Collected data entries:
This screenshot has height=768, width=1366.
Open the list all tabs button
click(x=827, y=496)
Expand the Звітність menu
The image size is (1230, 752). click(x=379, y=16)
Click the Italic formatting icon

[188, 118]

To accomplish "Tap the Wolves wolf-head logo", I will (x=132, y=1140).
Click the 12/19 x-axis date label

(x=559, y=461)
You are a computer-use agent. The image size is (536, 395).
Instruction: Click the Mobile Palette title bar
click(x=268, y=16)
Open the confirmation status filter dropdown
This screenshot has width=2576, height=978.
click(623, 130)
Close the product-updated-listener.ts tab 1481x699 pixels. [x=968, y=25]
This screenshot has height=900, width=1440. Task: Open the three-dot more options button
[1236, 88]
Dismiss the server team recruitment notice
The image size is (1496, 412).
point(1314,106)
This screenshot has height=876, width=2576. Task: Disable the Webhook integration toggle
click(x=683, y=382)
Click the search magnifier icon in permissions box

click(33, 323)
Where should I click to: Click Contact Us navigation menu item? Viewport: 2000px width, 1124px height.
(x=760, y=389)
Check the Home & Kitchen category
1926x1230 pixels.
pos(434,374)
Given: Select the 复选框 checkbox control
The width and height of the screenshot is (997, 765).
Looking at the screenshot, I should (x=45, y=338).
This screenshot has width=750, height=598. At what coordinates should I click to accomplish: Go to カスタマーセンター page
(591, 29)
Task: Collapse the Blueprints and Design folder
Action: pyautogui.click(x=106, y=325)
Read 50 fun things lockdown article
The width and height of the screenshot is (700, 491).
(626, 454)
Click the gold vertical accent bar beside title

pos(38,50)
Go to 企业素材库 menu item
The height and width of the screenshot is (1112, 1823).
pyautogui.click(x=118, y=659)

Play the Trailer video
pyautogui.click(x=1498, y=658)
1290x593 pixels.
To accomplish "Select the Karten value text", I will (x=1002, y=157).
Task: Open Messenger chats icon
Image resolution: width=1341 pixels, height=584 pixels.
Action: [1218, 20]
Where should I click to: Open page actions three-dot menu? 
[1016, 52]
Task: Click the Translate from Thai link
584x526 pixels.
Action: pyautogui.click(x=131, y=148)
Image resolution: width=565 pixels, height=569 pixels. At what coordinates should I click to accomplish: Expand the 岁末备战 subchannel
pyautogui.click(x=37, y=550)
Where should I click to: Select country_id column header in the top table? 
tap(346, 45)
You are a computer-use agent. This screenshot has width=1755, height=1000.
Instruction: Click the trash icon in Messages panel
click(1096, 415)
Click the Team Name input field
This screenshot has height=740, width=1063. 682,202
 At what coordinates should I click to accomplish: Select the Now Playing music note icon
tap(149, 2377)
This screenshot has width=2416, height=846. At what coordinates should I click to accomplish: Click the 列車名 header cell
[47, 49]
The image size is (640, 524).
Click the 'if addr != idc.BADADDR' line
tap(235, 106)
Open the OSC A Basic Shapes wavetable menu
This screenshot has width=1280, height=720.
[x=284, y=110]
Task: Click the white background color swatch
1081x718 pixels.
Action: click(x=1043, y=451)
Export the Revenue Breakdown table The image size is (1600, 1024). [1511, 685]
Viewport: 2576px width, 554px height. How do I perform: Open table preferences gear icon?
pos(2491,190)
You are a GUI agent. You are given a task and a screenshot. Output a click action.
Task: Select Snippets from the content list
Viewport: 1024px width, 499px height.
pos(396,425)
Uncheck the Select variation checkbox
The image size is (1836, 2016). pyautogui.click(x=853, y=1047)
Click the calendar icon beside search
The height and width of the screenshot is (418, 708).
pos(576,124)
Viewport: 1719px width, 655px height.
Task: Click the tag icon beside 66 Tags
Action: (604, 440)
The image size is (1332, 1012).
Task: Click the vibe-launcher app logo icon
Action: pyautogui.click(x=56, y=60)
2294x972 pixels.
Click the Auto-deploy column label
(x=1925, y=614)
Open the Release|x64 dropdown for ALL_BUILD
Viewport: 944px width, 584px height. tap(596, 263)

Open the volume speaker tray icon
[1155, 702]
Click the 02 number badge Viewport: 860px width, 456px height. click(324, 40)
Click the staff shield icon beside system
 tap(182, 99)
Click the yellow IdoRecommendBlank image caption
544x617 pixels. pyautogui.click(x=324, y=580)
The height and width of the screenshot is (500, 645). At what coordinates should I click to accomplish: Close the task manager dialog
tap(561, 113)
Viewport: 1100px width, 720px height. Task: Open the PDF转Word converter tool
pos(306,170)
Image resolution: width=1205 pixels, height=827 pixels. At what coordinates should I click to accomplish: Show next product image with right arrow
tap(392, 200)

AIM OF THE EXERCISE: Go through the entries above and restate each one exactly.

EXERCISE RESULT:
This screenshot has height=768, width=1366.
Open the list all tabs button
click(x=827, y=496)
Expand the Звітність menu
The image size is (1230, 752). click(x=379, y=16)
Click the Italic formatting icon

[188, 118]

To accomplish "Tap the Wolves wolf-head logo", I will (x=132, y=1140).
Click the 12/19 x-axis date label

(x=559, y=461)
You are a computer-use agent. The image size is (536, 395).
Instruction: Click the Mobile Palette title bar
click(x=268, y=16)
Open the confirmation status filter dropdown
This screenshot has width=2576, height=978.
click(623, 130)
Close the product-updated-listener.ts tab 1481x699 pixels. [x=968, y=25]
This screenshot has height=900, width=1440. Task: Open the three-dot more options button
[1236, 88]
Dismiss the server team recruitment notice
The image size is (1496, 412).
point(1314,106)
This screenshot has height=876, width=2576. Task: Disable the Webhook integration toggle
click(x=683, y=382)
Click the search magnifier icon in permissions box

click(33, 323)
Where should I click to: Click Contact Us navigation menu item? Viewport: 2000px width, 1124px height.
(x=760, y=389)
Check the Home & Kitchen category
1926x1230 pixels.
pos(434,374)
Given: Select the 复选框 checkbox control
The width and height of the screenshot is (997, 765).
Looking at the screenshot, I should (x=45, y=338).
This screenshot has width=750, height=598. At what coordinates should I click to accomplish: Go to カスタマーセンター page
(591, 29)
Task: Collapse the Blueprints and Design folder
Action: pyautogui.click(x=106, y=325)
Read 50 fun things lockdown article
The width and height of the screenshot is (700, 491).
(626, 454)
Click the gold vertical accent bar beside title

pos(38,50)
Go to 企业素材库 menu item
The height and width of the screenshot is (1112, 1823).
pyautogui.click(x=118, y=659)

Play the Trailer video
pyautogui.click(x=1498, y=658)
1290x593 pixels.
To accomplish "Select the Karten value text", I will (x=1002, y=157).
Task: Open Messenger chats icon
Image resolution: width=1341 pixels, height=584 pixels.
Action: [1218, 20]
Where should I click to: Open page actions three-dot menu? 
[1016, 52]
Task: Click the Translate from Thai link
584x526 pixels.
Action: pyautogui.click(x=131, y=148)
Image resolution: width=565 pixels, height=569 pixels. At what coordinates should I click to accomplish: Expand the 岁末备战 subchannel
pyautogui.click(x=37, y=550)
Where should I click to: Select country_id column header in the top table? 
tap(346, 45)
You are a computer-use agent. This screenshot has width=1755, height=1000.
Instruction: Click the trash icon in Messages panel
click(1096, 415)
Click the Team Name input field
This screenshot has height=740, width=1063. 682,202
 At what coordinates should I click to accomplish: Select the Now Playing music note icon
tap(149, 2377)
This screenshot has width=2416, height=846. At what coordinates should I click to accomplish: Click the 列車名 header cell
[47, 49]
The image size is (640, 524).
Click the 'if addr != idc.BADADDR' line
tap(235, 106)
Open the OSC A Basic Shapes wavetable menu
This screenshot has width=1280, height=720.
[x=284, y=110]
Task: Click the white background color swatch
1081x718 pixels.
Action: click(x=1043, y=451)
Export the Revenue Breakdown table The image size is (1600, 1024). [1511, 685]
Viewport: 2576px width, 554px height. How do I perform: Open table preferences gear icon?
pos(2491,190)
You are a GUI agent. You are given a task and a screenshot. Output a click action.
Task: Select Snippets from the content list
Viewport: 1024px width, 499px height.
pos(396,425)
Uncheck the Select variation checkbox
The image size is (1836, 2016). pyautogui.click(x=853, y=1047)
Click the calendar icon beside search
The height and width of the screenshot is (418, 708).
pos(576,124)
Viewport: 1719px width, 655px height.
Task: Click the tag icon beside 66 Tags
Action: (604, 440)
The image size is (1332, 1012).
Task: Click the vibe-launcher app logo icon
Action: pyautogui.click(x=56, y=60)
2294x972 pixels.
Click the Auto-deploy column label
(x=1925, y=614)
Open the Release|x64 dropdown for ALL_BUILD
Viewport: 944px width, 584px height. tap(596, 263)

Open the volume speaker tray icon
[1155, 702]
Click the 02 number badge Viewport: 860px width, 456px height. click(324, 40)
Click the staff shield icon beside system
 tap(182, 99)
Click the yellow IdoRecommendBlank image caption
544x617 pixels. pyautogui.click(x=324, y=580)
The height and width of the screenshot is (500, 645). At what coordinates should I click to accomplish: Close the task manager dialog
tap(561, 113)
Viewport: 1100px width, 720px height. Task: Open the PDF转Word converter tool
pos(306,170)
Image resolution: width=1205 pixels, height=827 pixels. At what coordinates should I click to accomplish: Show next product image with right arrow
tap(392, 200)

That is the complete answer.